▶ **Records supplied**
[Start of section]

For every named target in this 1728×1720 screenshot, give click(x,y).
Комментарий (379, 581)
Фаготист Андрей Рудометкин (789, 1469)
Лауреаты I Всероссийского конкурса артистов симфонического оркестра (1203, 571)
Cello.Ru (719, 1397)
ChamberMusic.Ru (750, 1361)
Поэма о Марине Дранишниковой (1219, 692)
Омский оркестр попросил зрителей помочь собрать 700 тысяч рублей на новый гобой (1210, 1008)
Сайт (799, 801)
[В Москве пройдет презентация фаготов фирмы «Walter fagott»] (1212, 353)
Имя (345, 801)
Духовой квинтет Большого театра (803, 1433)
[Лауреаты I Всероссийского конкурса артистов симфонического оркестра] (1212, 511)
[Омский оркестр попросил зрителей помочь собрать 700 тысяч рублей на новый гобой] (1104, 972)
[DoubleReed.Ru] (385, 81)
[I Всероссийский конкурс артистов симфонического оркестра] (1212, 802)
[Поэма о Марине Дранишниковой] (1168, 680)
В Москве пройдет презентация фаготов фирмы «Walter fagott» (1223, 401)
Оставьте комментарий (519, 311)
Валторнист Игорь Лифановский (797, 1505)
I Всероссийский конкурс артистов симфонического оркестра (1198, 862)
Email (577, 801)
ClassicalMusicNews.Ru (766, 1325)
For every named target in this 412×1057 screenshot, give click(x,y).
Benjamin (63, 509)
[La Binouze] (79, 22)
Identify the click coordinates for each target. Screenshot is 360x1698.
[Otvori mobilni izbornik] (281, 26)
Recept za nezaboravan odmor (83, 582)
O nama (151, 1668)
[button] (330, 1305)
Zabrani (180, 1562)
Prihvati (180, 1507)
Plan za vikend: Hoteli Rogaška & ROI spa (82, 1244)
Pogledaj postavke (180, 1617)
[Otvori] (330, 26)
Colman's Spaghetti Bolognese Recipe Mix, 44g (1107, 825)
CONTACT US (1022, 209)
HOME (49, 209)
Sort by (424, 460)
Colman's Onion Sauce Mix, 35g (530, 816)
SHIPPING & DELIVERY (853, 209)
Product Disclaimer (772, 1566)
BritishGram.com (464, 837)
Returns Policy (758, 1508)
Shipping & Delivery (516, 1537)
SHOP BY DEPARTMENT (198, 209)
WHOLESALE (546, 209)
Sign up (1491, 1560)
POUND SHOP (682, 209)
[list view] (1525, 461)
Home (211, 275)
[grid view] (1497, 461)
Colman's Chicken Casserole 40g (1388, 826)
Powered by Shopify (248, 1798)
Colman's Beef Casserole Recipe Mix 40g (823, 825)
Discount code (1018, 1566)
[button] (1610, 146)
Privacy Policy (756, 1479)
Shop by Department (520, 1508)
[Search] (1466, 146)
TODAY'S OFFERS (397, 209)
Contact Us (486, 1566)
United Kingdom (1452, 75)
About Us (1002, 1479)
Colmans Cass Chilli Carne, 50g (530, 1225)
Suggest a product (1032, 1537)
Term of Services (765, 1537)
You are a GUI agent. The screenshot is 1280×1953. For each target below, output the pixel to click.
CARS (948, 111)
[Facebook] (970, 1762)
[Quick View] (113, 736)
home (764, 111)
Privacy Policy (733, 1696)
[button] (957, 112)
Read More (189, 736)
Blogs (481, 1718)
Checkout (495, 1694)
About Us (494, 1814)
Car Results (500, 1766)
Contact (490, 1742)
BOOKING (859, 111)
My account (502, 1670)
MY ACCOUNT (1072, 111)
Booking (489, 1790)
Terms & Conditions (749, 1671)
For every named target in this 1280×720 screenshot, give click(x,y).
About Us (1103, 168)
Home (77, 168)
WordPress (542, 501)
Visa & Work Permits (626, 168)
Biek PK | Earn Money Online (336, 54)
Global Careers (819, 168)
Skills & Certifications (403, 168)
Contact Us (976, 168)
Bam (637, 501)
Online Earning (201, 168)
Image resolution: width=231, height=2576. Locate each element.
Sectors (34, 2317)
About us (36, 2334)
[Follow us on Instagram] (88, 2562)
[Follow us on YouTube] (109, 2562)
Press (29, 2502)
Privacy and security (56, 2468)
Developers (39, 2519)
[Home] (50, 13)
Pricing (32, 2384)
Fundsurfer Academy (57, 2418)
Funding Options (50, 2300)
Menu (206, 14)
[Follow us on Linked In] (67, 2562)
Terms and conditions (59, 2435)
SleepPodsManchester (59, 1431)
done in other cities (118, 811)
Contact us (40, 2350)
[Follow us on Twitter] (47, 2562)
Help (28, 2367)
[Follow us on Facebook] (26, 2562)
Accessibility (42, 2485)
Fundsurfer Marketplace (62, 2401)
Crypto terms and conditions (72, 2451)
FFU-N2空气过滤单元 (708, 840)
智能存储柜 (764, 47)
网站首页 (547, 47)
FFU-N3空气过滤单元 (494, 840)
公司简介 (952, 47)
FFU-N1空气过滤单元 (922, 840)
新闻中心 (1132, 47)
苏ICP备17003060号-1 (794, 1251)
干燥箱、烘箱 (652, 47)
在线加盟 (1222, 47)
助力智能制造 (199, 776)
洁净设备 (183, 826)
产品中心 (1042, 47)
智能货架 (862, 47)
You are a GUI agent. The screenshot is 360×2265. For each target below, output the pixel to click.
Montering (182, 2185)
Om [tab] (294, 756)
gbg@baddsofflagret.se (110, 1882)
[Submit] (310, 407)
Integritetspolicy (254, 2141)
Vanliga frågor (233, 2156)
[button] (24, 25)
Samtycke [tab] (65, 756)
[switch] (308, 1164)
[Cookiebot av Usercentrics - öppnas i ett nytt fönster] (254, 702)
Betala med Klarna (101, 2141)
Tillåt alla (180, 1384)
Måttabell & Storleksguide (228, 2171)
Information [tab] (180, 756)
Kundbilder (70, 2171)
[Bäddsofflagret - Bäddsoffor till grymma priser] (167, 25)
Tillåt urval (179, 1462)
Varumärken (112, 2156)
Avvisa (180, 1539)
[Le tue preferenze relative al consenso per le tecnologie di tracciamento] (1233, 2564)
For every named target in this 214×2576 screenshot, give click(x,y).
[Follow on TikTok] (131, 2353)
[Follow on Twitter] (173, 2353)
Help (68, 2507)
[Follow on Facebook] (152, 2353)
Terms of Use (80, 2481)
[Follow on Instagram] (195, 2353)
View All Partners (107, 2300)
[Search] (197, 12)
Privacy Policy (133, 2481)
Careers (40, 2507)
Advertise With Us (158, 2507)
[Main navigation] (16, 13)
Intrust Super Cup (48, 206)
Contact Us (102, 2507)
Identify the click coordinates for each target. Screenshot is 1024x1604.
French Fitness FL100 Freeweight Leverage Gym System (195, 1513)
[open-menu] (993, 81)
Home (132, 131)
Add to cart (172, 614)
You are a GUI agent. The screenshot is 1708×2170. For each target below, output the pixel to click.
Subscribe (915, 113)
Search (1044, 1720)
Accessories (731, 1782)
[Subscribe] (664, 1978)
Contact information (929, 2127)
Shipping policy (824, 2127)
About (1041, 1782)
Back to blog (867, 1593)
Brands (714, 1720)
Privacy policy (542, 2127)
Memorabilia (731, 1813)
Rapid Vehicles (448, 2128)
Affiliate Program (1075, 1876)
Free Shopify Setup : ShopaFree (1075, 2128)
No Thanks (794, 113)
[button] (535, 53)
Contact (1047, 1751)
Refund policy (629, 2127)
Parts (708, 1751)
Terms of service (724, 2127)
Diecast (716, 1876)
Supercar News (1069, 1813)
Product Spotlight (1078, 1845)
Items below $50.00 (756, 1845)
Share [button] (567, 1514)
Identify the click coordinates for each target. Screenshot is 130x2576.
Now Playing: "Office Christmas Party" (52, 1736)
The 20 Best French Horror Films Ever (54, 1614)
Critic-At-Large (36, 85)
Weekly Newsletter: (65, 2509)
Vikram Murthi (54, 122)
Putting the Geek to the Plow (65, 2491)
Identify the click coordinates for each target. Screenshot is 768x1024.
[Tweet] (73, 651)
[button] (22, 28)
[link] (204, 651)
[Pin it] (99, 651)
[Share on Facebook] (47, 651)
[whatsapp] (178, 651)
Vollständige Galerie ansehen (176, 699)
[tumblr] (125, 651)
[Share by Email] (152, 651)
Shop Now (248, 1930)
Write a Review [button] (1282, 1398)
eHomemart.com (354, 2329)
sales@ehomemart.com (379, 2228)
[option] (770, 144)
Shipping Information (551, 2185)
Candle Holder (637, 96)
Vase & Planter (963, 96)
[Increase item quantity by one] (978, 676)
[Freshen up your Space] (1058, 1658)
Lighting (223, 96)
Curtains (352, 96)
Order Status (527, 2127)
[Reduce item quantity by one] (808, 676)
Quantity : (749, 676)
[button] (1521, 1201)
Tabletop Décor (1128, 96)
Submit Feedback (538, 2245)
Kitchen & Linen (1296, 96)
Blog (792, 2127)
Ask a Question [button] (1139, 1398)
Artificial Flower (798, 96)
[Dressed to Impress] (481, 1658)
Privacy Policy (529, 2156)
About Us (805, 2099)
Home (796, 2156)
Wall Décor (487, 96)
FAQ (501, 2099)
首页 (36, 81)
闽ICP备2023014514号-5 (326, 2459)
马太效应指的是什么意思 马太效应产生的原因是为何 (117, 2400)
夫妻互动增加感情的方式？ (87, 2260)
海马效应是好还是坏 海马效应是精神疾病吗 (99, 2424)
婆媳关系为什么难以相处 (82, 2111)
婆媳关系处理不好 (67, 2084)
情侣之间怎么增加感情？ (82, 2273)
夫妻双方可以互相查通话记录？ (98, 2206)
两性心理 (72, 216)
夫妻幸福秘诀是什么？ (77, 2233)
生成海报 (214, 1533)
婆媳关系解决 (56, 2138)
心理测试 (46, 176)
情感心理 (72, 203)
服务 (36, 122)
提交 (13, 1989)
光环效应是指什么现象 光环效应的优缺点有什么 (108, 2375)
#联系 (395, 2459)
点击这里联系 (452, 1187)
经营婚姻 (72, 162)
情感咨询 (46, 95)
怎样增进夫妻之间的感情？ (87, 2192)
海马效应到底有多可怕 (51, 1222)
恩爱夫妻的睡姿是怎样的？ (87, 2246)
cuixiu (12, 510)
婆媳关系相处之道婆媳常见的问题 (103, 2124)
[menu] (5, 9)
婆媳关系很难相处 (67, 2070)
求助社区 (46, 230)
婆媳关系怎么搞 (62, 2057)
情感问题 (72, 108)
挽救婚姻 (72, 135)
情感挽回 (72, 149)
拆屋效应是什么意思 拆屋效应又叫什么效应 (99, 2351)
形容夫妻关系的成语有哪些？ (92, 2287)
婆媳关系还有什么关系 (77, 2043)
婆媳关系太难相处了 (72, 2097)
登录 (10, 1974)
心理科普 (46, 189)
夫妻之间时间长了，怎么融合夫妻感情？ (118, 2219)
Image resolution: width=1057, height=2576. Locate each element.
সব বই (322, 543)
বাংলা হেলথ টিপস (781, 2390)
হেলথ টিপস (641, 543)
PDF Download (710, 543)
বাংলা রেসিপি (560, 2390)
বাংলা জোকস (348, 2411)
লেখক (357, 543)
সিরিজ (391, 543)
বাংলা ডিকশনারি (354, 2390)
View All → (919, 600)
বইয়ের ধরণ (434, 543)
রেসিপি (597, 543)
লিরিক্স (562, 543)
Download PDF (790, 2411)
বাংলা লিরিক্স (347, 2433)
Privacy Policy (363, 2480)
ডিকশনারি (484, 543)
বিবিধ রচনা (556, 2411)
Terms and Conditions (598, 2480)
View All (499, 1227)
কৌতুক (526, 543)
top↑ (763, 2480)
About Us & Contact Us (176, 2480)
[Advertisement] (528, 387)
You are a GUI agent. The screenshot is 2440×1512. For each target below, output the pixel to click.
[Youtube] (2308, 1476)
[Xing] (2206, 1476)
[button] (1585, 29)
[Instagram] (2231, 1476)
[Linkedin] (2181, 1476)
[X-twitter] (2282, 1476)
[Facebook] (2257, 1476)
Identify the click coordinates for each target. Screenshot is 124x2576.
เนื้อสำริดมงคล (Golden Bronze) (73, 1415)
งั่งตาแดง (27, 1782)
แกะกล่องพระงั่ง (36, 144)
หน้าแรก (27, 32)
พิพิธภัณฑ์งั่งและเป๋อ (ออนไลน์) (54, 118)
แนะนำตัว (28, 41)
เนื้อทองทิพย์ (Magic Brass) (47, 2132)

[End of section]

▶ **Exercise directions**
Copy from the entries only those lines that hold the word "named".

▶ **Task output**
For every named target in this 1728×1720 screenshot, give click(x,y).
For every named target in this 412×1057 screenshot, give click(x,y).
For every named target in this 1280×720 screenshot, give click(x,y).
For every named target in this 214×2576 screenshot, give click(x,y).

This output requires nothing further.